* What this task involves:
From the first line to the last, retype the records exactly and skip the pictures.

[Dataset entries]

************

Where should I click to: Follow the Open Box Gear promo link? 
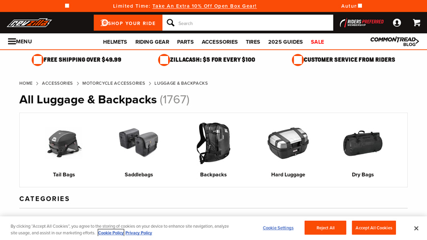pos(204,6)
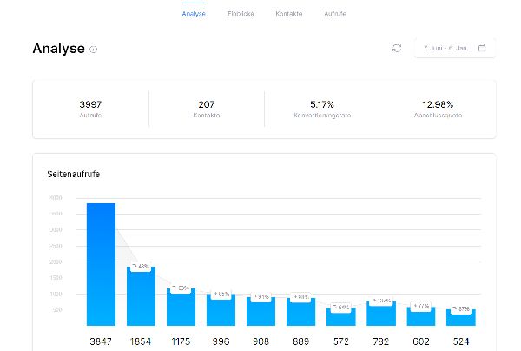
Task: Click the 3997 Aufrufe stat card
Action: [90, 109]
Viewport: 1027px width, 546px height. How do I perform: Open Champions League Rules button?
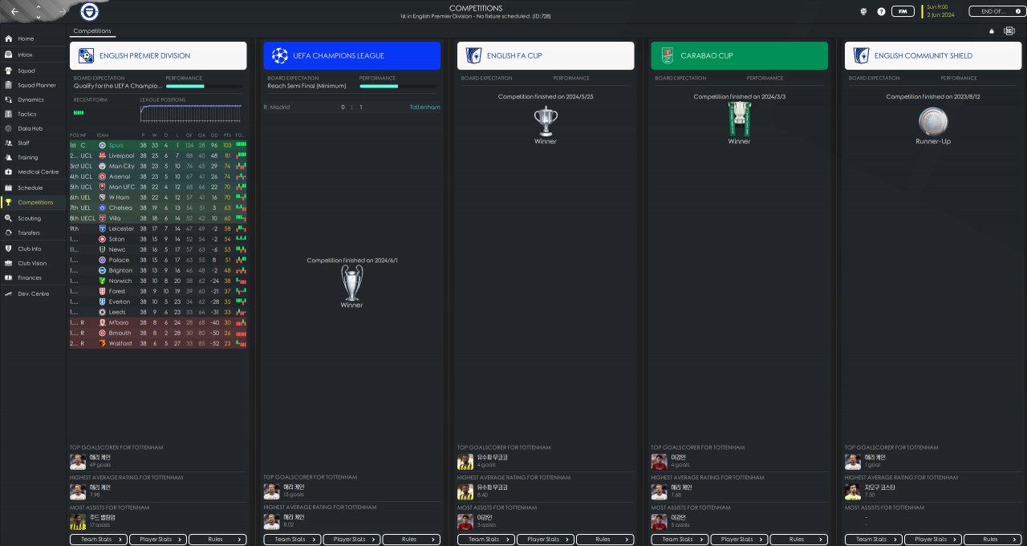point(410,540)
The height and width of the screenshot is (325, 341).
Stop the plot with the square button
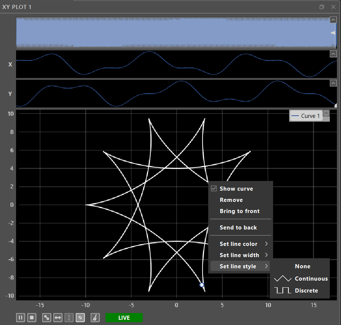tap(32, 318)
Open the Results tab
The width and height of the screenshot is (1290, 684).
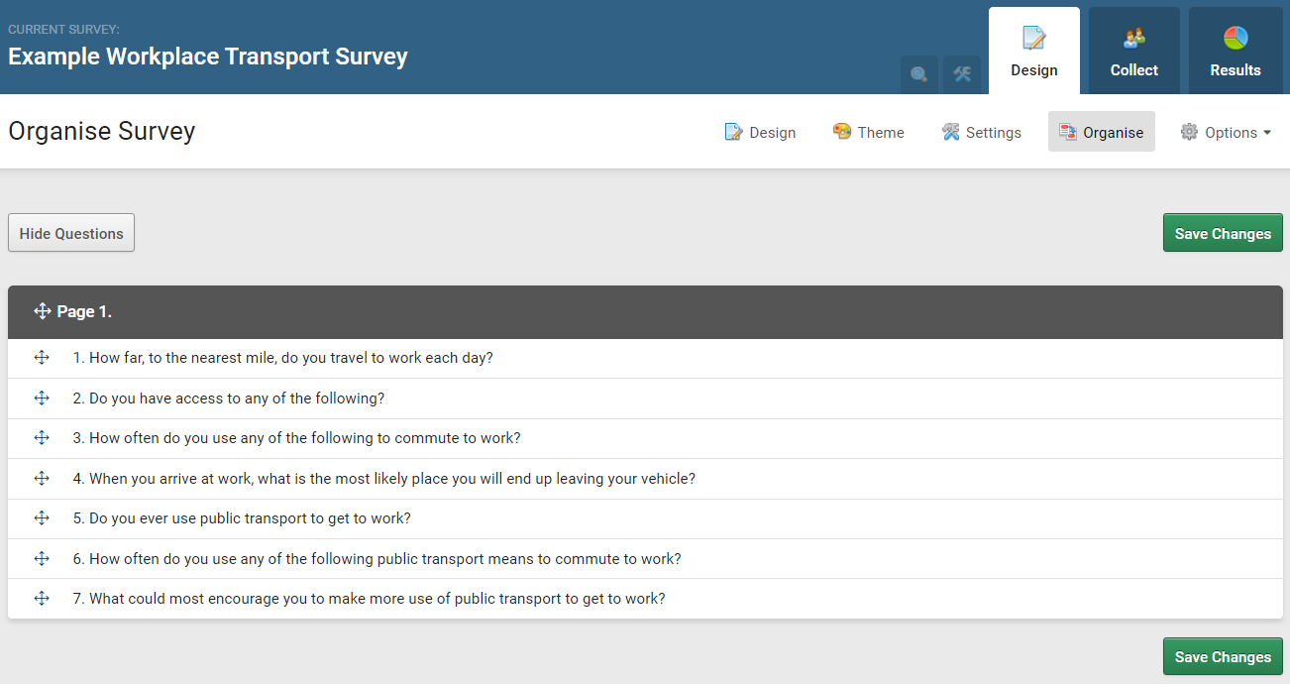click(1236, 50)
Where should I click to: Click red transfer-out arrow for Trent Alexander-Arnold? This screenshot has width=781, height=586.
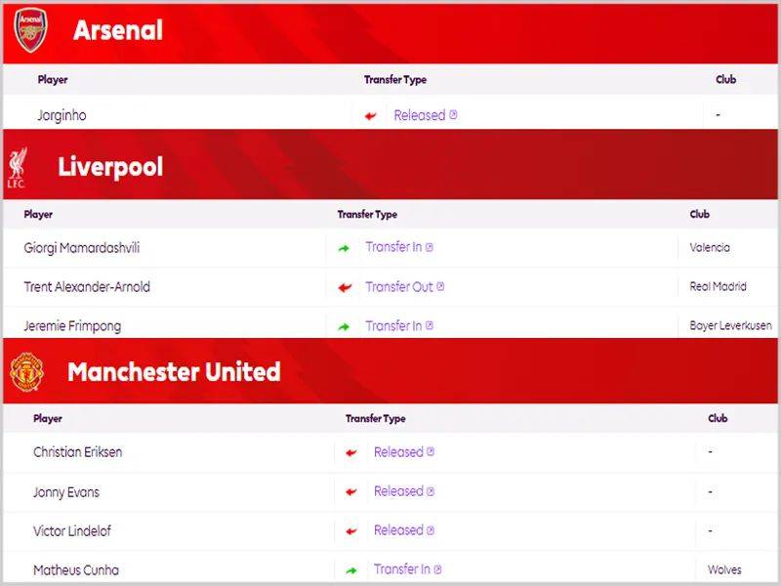pyautogui.click(x=344, y=288)
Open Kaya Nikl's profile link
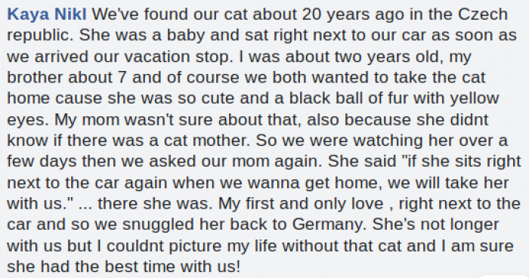529x278 pixels. pos(47,14)
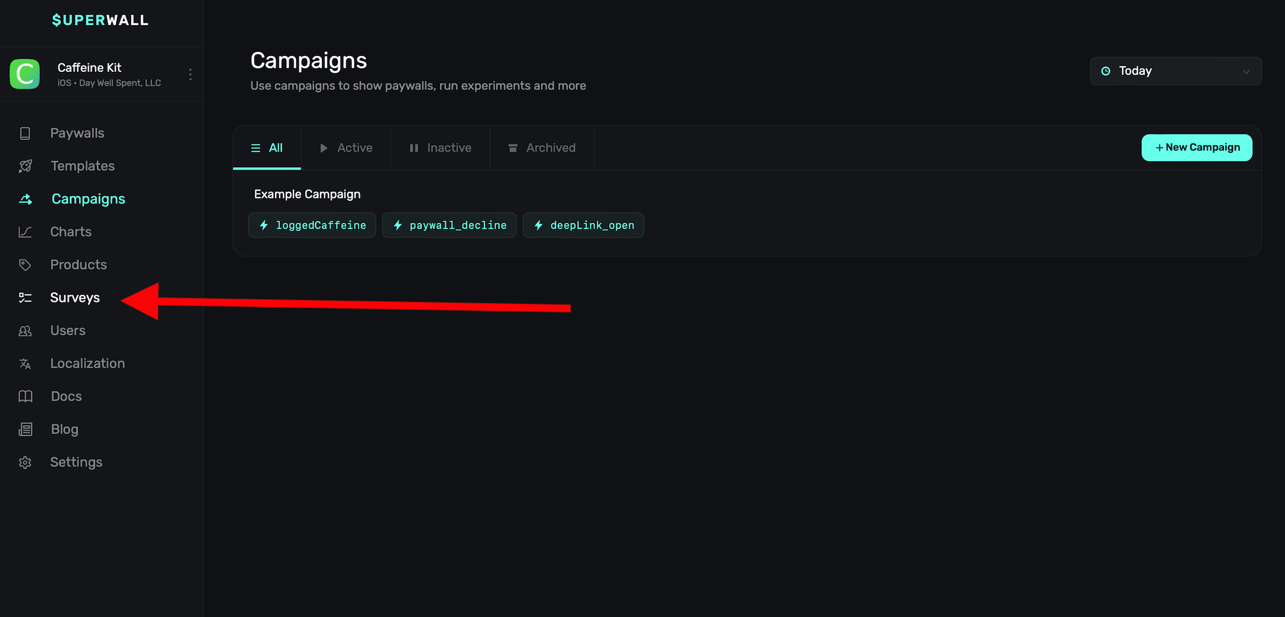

************

* Result:
Where should I click to: Follow the Open Box Gear promo link? 
pos(204,6)
Task: Click the 3997 Aufrufe stat card
Action: [90, 109]
Viewport: 1027px width, 546px height. How do I perform: Open Champions League Rules button?
point(410,540)
The height and width of the screenshot is (325, 341).
Stop the plot with the square button
tap(32, 318)
Open the Results tab
The width and height of the screenshot is (1290, 684).
click(1236, 50)
Where should I click to: Click red transfer-out arrow for Trent Alexander-Arnold? This screenshot has width=781, height=586.
pyautogui.click(x=344, y=288)
Open Kaya Nikl's profile link
529x278 pixels. pos(47,14)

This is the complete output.